[Stated exercise 1] Select every line of the records that contains the string "slide", matching case exactly.

---------- Given passage ----------

Whether that also explained the real Hughes' apparent anti-semitism and racism isn't touched upon here. This is a prestige Oscar-aimed picture after all.
But if the point of those three hours is to humanise the larger-than-life industrialist who had his way with both Hollywood and the aeronautical industry, then it succeeds through sheer verve.
Whether it's above or on the ground, Scorsese keeps most of the movie exhilarating with scenes that crackle with the energy of the young, reckless Hughes, a man seemingly determined to spend his family's fortune and have a damn good time doing it.
That's whether it's in the cockpit trying to film his endless dogfight epic Hell's Angels, or later, crashing his newly developed World War II spyplane into Beverly Hills - the point when Hughes' Hollywood and aviation worlds literally collided and he started his own mental tailspin.
Back on terra firma, Scorsese infuses the shifting period with the celluloid tones of the time. It's clear from his lavishly detailed depiction that the director is in love with the idea of old Hollywood.
Casting DiCaprio in the role might bring on thoughts of the still boyish star standing on the wing of the Spruce Goose with this movie's Cate or Kate - Blanchett who plays Katherine Hepburn or Beckinsale who plays Ava Gardner - declaring "I'm the king of the world".
Fortunately, he pulls it off with a performance that captures both Hughes the titan - especially in a scene where his faces off against a post-war congressional hearing about airline ownership - and the man who eventually would lock himself away from the world.

---------- Exercise data ----------

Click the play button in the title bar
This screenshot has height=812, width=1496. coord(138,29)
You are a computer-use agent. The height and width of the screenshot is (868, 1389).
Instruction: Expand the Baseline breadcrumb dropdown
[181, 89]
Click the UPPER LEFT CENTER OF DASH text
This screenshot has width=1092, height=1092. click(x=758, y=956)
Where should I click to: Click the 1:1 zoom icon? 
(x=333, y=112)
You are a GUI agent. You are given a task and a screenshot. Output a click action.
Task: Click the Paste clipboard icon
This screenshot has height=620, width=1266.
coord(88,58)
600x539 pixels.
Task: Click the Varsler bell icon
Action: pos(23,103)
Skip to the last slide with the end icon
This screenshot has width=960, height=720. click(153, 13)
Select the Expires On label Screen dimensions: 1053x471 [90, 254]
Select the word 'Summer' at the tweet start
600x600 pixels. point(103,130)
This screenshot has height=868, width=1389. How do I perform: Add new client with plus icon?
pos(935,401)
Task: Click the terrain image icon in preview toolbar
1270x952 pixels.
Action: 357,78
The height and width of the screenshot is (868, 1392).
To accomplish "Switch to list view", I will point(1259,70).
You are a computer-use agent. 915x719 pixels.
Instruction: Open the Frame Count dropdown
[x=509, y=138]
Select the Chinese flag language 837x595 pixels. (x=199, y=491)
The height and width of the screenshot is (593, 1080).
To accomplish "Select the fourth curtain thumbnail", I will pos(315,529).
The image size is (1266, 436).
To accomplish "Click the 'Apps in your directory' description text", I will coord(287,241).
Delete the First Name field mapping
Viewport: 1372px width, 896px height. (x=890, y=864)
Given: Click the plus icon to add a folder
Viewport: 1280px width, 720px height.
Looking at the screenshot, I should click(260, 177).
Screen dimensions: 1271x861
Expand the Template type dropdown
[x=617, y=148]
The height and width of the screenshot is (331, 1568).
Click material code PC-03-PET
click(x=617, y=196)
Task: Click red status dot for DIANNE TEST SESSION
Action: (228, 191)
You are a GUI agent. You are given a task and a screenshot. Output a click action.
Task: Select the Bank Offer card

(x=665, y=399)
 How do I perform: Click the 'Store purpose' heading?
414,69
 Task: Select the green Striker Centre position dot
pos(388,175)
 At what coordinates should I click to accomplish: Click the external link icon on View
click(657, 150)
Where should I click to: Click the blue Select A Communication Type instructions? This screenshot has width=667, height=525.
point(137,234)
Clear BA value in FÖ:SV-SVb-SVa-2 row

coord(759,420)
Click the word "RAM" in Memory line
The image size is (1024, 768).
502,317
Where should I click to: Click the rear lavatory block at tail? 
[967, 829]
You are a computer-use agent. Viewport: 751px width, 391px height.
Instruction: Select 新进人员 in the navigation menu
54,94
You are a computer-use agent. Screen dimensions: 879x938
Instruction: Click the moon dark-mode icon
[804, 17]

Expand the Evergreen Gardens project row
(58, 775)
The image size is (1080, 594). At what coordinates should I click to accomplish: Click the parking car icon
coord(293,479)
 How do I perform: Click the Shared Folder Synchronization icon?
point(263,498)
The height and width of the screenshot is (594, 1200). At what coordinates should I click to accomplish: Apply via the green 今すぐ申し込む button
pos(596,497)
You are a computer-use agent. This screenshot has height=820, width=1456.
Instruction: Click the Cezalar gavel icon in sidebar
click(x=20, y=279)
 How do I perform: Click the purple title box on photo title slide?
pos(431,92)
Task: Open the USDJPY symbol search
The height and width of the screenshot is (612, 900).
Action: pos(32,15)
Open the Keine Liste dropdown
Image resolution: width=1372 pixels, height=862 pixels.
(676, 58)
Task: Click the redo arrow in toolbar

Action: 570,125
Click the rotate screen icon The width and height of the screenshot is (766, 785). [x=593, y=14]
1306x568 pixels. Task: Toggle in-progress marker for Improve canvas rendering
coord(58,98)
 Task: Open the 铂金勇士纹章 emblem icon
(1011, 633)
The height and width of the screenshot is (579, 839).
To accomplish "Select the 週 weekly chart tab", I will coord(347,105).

----------

[Stated exercise 2]
Answer these questions using the film review above:
(a) What was the title of the dogfight epic Hughes was trying to film?
(b) Which actress does Blanchett play?
(c) Where did Hughes crash his newly developed World War II spyplane?

[Exercise response 1]
Skip to the last slide with the end icon
 How do I perform: Click the purple title box on photo title slide?

[Exercise response 2]
(a) Hell's Angels
(b) Katherine Hepburn
(c) Beverly Hills